+++ Material to process +++

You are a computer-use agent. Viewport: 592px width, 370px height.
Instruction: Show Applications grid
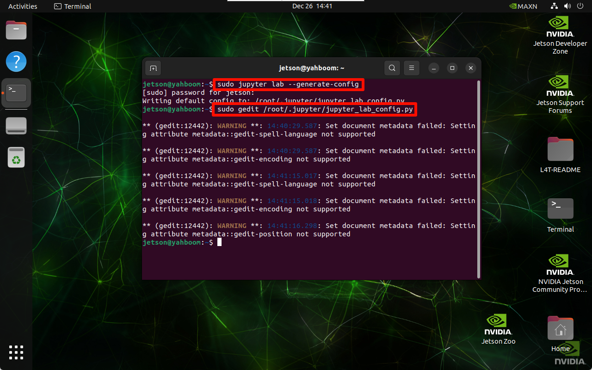[16, 352]
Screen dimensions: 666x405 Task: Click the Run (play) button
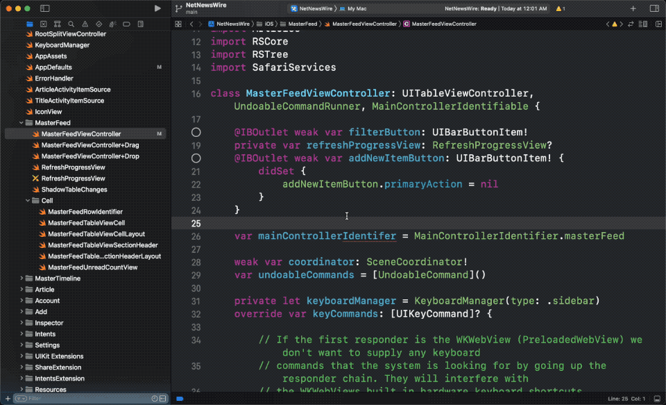click(157, 8)
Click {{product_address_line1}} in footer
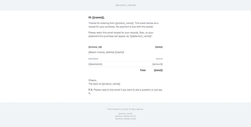Viewport: 251px width, 127px height. click(125, 116)
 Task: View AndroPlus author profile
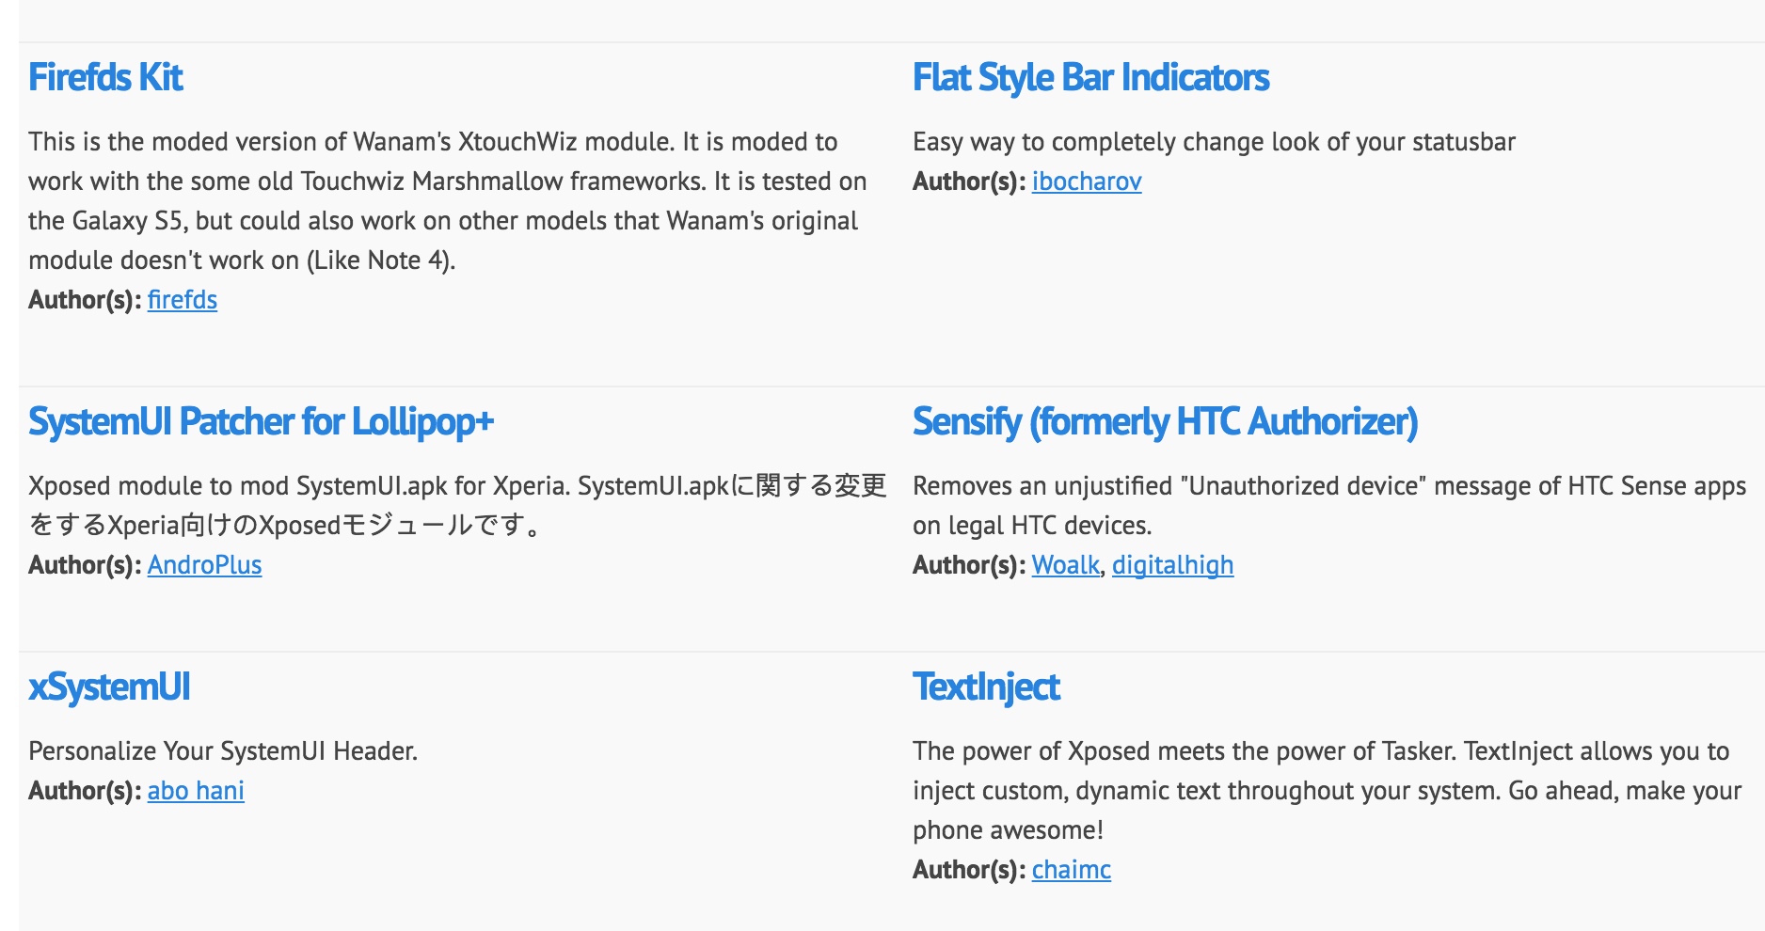click(x=204, y=565)
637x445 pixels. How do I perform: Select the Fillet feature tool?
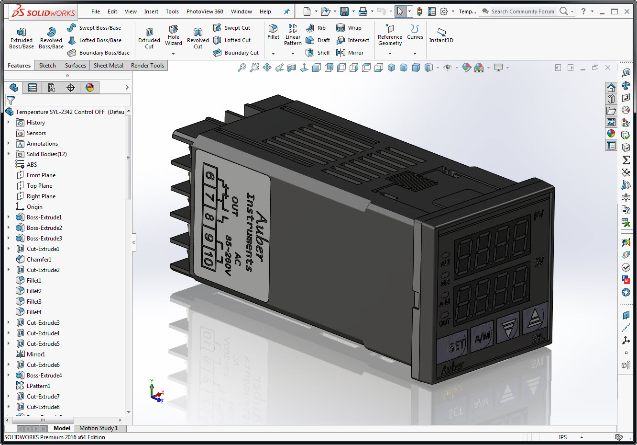coord(273,32)
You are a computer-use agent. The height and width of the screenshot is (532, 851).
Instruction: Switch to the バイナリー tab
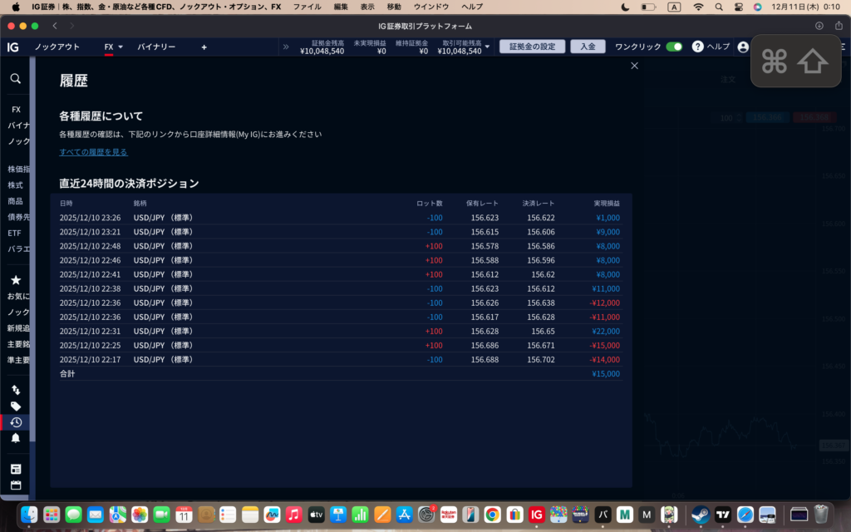point(156,47)
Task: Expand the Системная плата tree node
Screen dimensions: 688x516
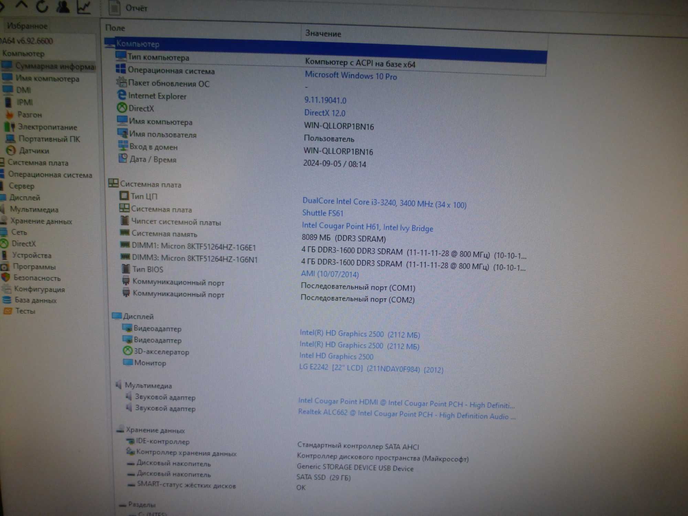Action: [x=38, y=163]
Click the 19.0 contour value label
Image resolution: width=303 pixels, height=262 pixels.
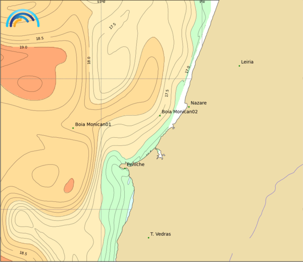click(23, 47)
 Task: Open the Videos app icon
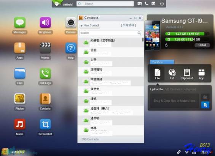pos(45,48)
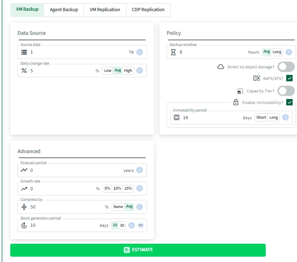Enable Direct to object storage toggle
This screenshot has height=262, width=297.
click(286, 67)
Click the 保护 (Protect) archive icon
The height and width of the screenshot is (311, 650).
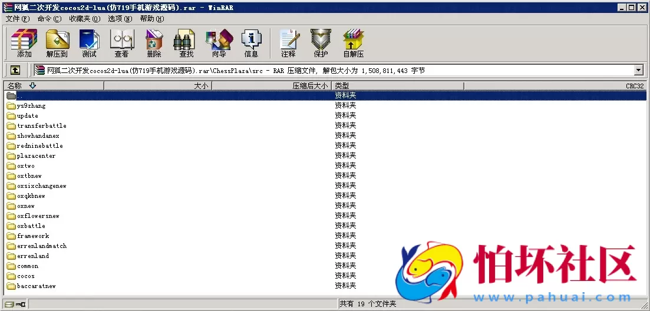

+++

What you will do: Please transcribe exactly the line containing "Image resolution: width=303" and every later line through the end of the records above, omitting pictures.

Reply:
Image resolution: width=303 pixels, height=262 pixels.
click(23, 47)
 Task: Open the Videos app icon
pos(45,48)
Enable Direct to object storage toggle
This screenshot has height=262, width=297.
click(286, 67)
Click the 保护 (Protect) archive icon
The height and width of the screenshot is (311, 650).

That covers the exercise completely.